No dia 21 de janeiro, o Parlamento Europeu decidirá se recorrerá à Justiça europeia para contestar o acordo de livre comércio com o Mercosul. A votação ocorre em meio a crescentes preocupações entre agricultores e pecuaristas europeus, que se opõem ao tratado, e foi promovida por aproximadamente 150 eurodeputados de diversas correntes políticas.
A proposta de contestação, que será levada ao Tribunal de Justiça da União Europeia, é considerada uma fase crucial no processo de análise do acordo. Embora uma fonte parlamentar acredite que a moção possa ser rejeitada, a possibilidade de um resultado mais apertado do que o esperado gera incertezas sobre o futuro do tratado. A resistência à aprovação se intensifica, especialmente em países como a França, onde há forte mobilização contra a importação de produtos agrícolas sul-americanos.

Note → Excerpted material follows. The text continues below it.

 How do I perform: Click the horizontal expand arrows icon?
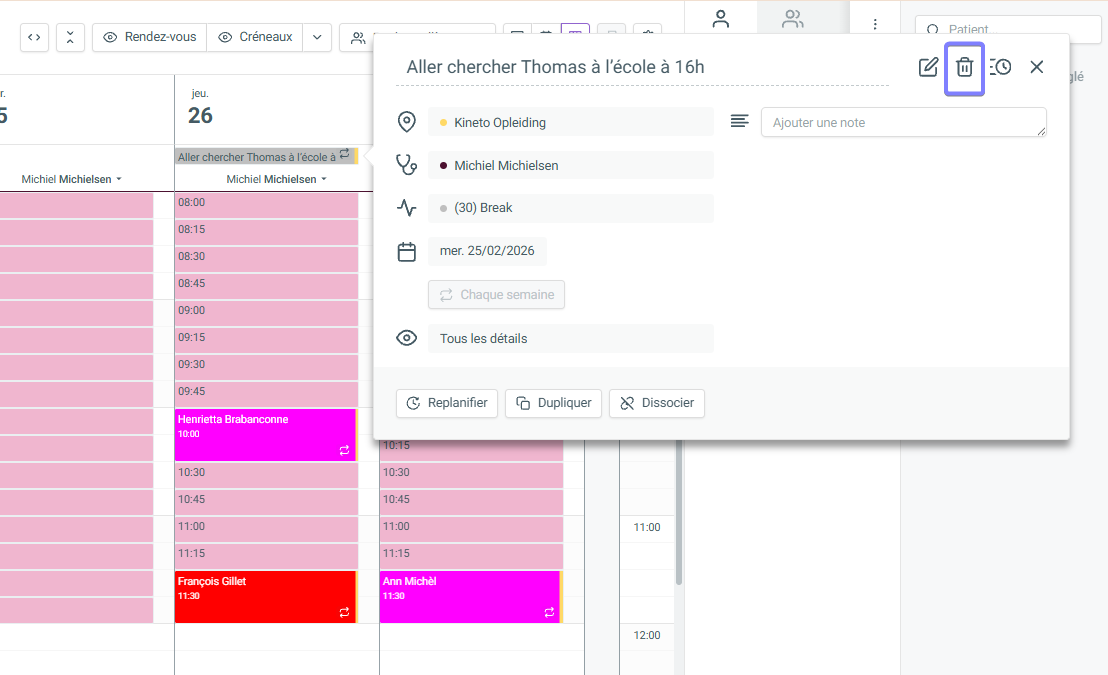(34, 37)
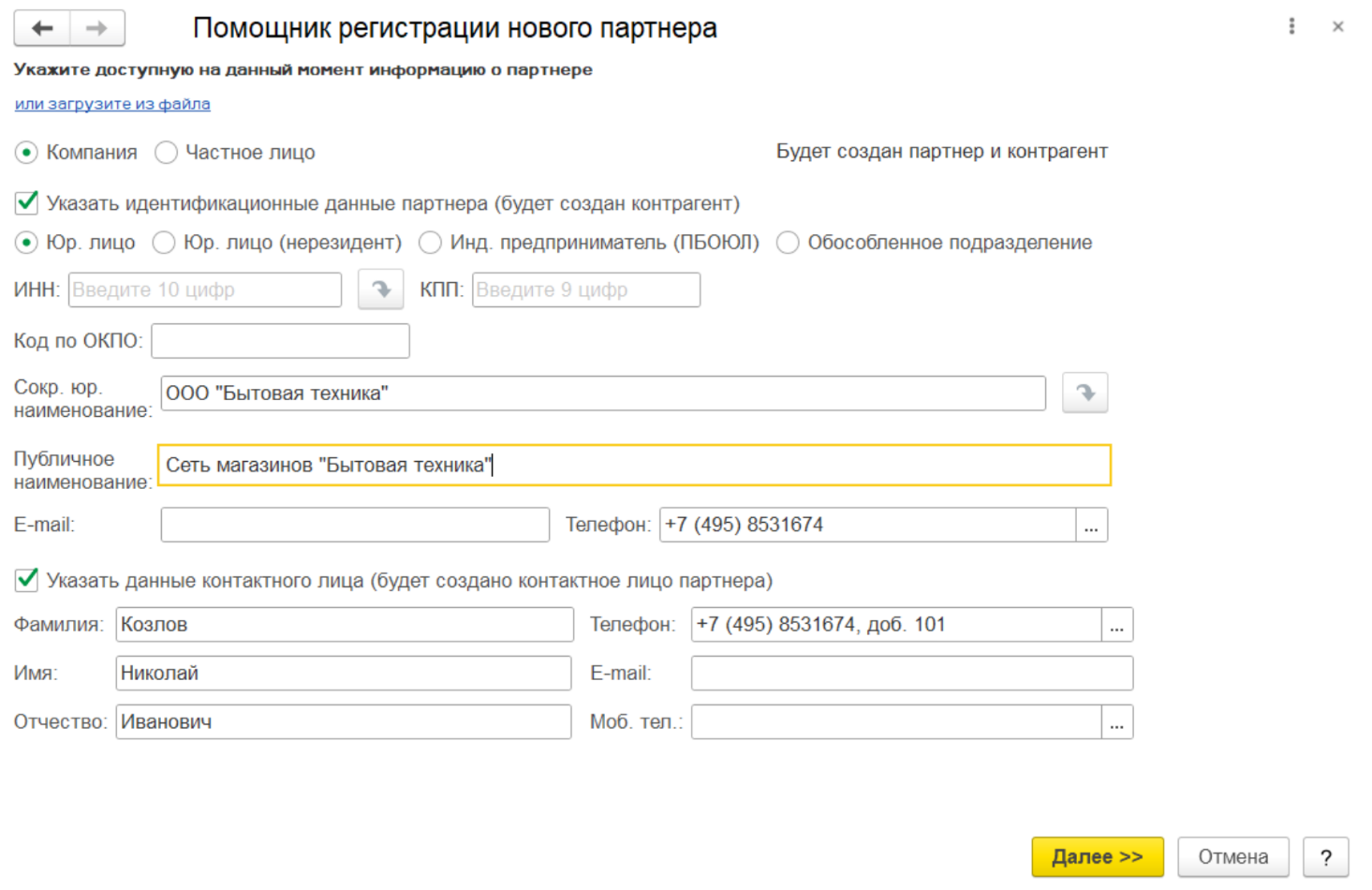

Caso o Parlamento decida pela contestação, isso poderá atrasar a ratificação do acordo em vários meses, embora não impeça uma aplicação provisória. O tratado, que favorece a exportação de produtos da UE para o Mercosul e vice-versa, ainda precisa da aprovação dos 27 Estados-membros antes de entrar em vigor. Assim, a decisão do Parlamento pode ter repercussões significativas sobre as relações comerciais entre a União Europeia e os países do Mercosul.